– Что это вы? совсем переселяетесь?
– На ваше местечко, господин!.. Что ж такому простору впусте находиться?.. Это и перед богом грех! – отвечал Платон Абрамыч с каким-то особенным, нахальным лицемерием.
– Мы, милый барин, не только что себе, а и другим сумеем удовольствие составить, – дополнила Маланья Федоровна.
– А как ваша постройка на старом пепелище?
– Постройка, господин, от умного человека никогда не уйдет! Мы завсегда сумеем построиться, если в этом надобность будет, – несколько туманно объяснил он.
Я сошел к деду. Он лежал на нарах, навзничь, сложив на груди руки. Лицо его было строго и даже сердито.

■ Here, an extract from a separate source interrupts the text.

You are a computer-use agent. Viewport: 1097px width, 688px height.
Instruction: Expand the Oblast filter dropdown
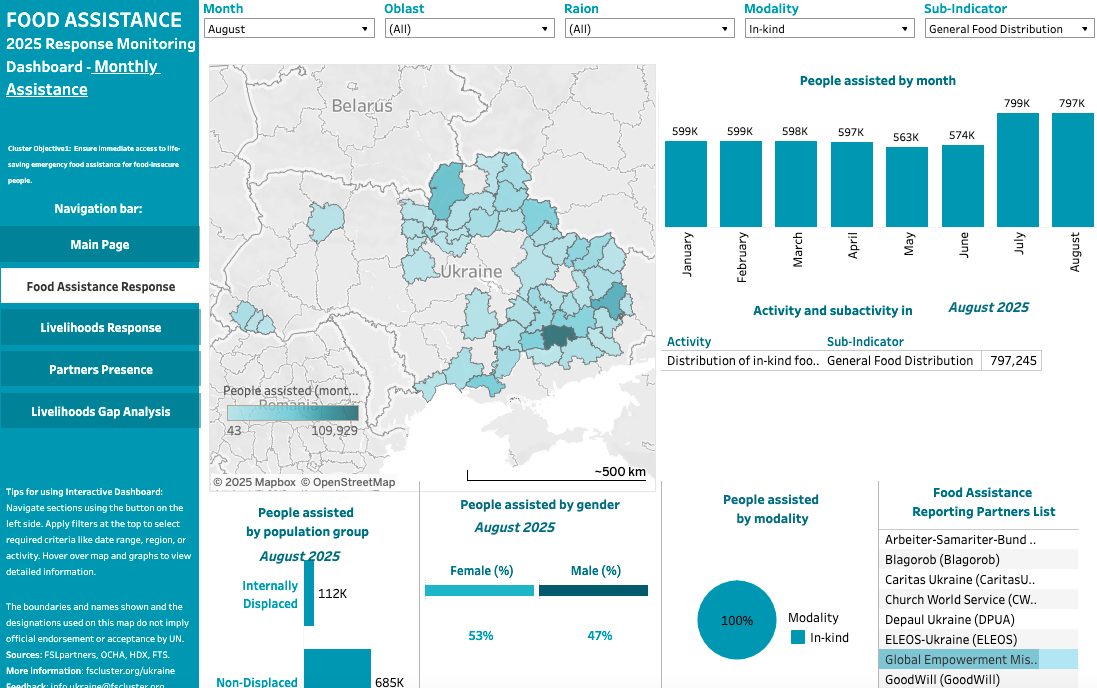coord(469,29)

– Ну, что, дедушка, как можется? – спросил я, подсаживаясь на лавку.
Он отвечал не скоро.
– Смерть идет, Миколай Миколаич, – проговорил он серьезно и неторопливо.

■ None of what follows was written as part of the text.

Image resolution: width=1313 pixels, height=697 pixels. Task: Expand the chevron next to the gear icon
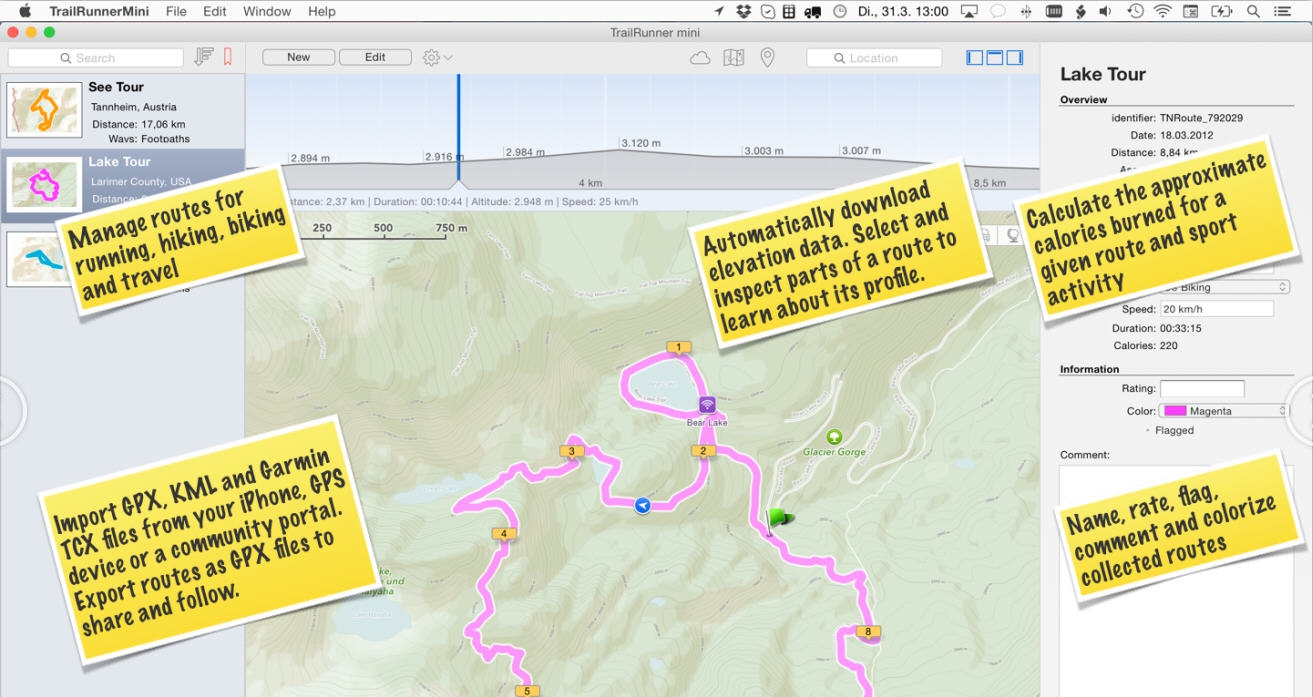click(x=446, y=57)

– Поправишься, – успокоил я. – А что, дедушка, разве ты боишься умереть?
– Нет, умереть я не боюсь. Я только до времени умереть боюсь… Потому не все я в закончание привел, в чем, значит, человеку произволение жизни.

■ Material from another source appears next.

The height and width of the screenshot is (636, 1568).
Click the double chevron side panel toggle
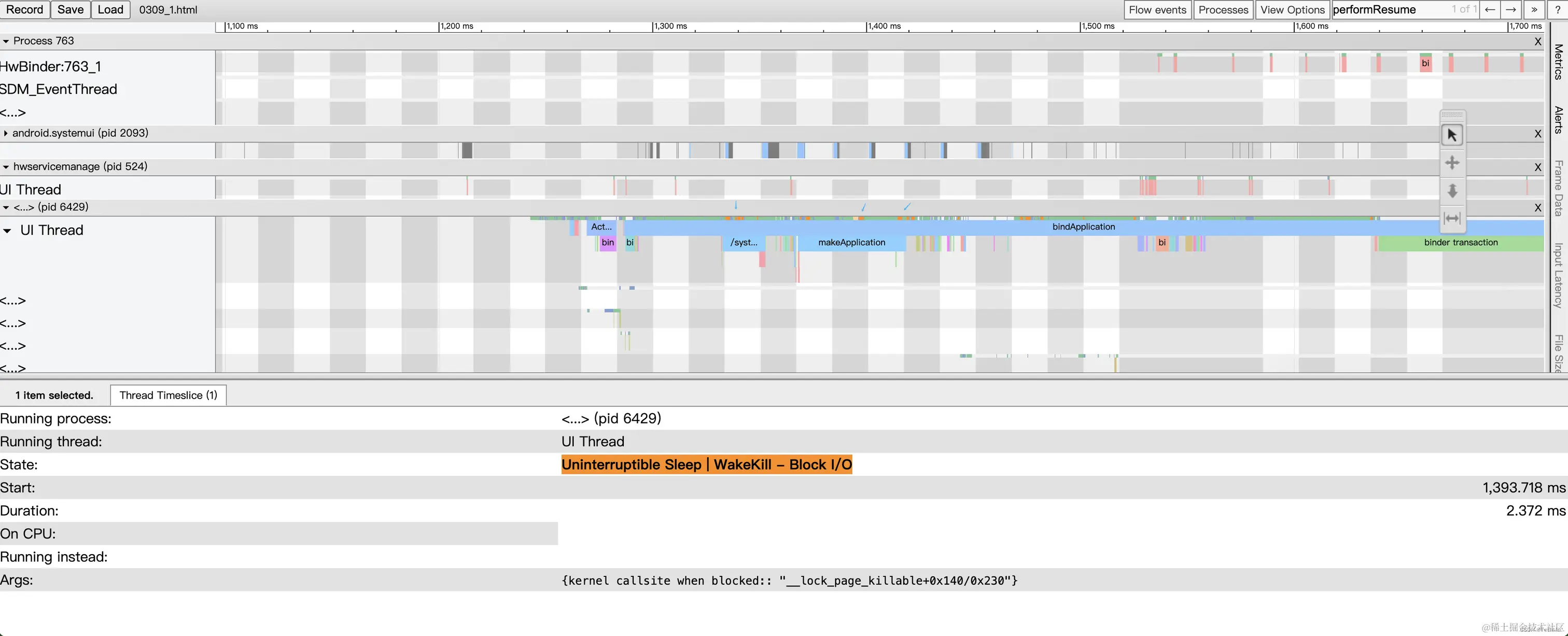(1534, 10)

Он говорил медленно, с передышкой.
– Думал, все исполнил… Ан, выходит, жизнь-то не скоро учтешь. Учел раз, ан она опять вперед тебя ушла… Только в последний час и учтешь. Ты бы мне завещание написал, – сказал он, – так, чернячок… Для нашего обихода и этого будет… Да в другое время и без него бы обошлось. А теперь…
– Изволь.
Я взял бумагу и перо и приготовился писать.
– А ты перекрестись. Перекрестимся перед началом.
Следовало короткое завещание, по которому он отказывал своему названному внуку, Василью, 15 рублей деньгами, которые лежали у него в изголовье, зашитые в груди кафтана. Тем все и кончилось.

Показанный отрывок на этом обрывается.